Todos asintieron y justo cuando iban a cerrar la puerta de la habitación, un alboroto fuera de lugar llenó el hueco de la escalera, los pasillos y la casa entera. Velasco y Cristóbal fueron los primeros en llegar abajo. Cuando lo hicieron, vieron como Salvador, Ciro, Gabriel y Benjamín, que había llamado al club social temiendo que algo así pudiera ocurrir, intentaban sin éxito frenar a un Camilo enloquecido en cuyos ojos ardía el fuego del infierno que tenía por alma. Blanca y Rosalía contemplaban aterrorizadas la escena a media escalera, casi tanto como Diana y Elisa que subieron para parapetarse en el escudo de un abrazo. Las palabras que salían de la boca de aquel hombre, esas con las que describía a Celia sin darse cuenta de que se estaba describiendo así mismo, sintieron que tenían que hacer algo y lo atragantaron haciendo que perdiera la fuerza, haciendo que sus envestidas cesasen, dejándolo a un par de metros escasos de la barrera que lo separaba de su objetivo.

—Sé que está aquí. La he buscado toda la noche y no puede estar en otro lugar —comenzó a decir encolerizado hediendo a alcohol.  

—Usted lo único que ha hecho ha sido emborracharse en el Ambigú —reprochó Benjamín que lo había seguido hasta allí temiendo que llevase a cabo las amenazas que había dispuesto sobre la barra del local y nadie hubiera recibido su mensaje—. Vergüenza debería darle presentarse así en una casa decente.

—¿Decente? —preguntó con el sarcasmo curvándole el bigote —¡Decente! —rio —En esta casa se consiente el pecado y se da cobijo a una pecadora. ¡Decente dice!

—Ya me está usted cansando con sus insultos…

Gabriel, cansado de escuchar sandeces, tuvo intención de dar un paso adelante para terminar con la charlatanería de Camilo de un puñetazo, pero una mano lo sujetó por detrás. Diana, calmando con la mirada a sus hermanas y a Rosalía, bajó las escaleras abriéndose paso entre los hombres, poniéndose frente al demonio que juzgaba sin mesura. Salvador intentó frenarla, temía que aquel ser sin escrúpulos pudiera hacerla daño, pero Diana conocía muy bien a los hombres como Camilo y con la mirada clavada en sus ojos lo hizo pequeño ante la fortaleza de algo en lo que él jamás había creído, una mujer.

—Aurora Alarcón, su hermana, está en esta casa…

—¡Lo sabía! ¡Maldit…! —Diana lo frenó con un gesto lento y calmado de la mano.
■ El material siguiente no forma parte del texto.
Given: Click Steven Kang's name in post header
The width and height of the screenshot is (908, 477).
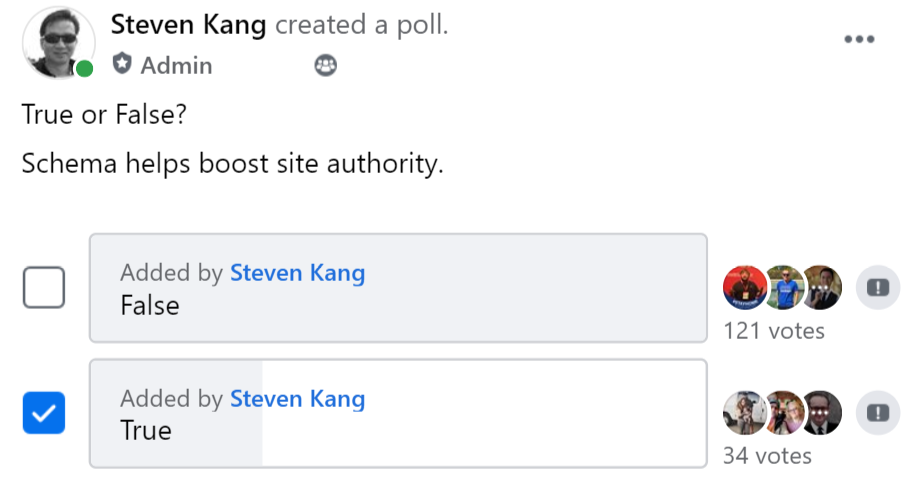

—¡En MÍ casa! Y usted no es bienvenido en ella —Camilo intentó volver a hablar, pero Diana lo silenció de nuevo —. Puede usted gritar todo lo que quiera, referirnos todos los insultos que se le ocurran, nombrar a dios cuantas veces crea necesitar, ampararse en él para que su conciencia no termine matándolo. Porque sé que tiene conciencia, aunque cuando se asome a ella lo único que vea sea podredumbre. Puede quedarse ahí toda la noche si lo desea, pero tenga por seguro que ni usted, ni nadie, va a subir a la habitación en la que mi hermana está intentando que su hermana muera de la manera más digna posible. Así que tiene dos opciones; O sale de aquí por su propia voluntad, o le sacamos nosotros.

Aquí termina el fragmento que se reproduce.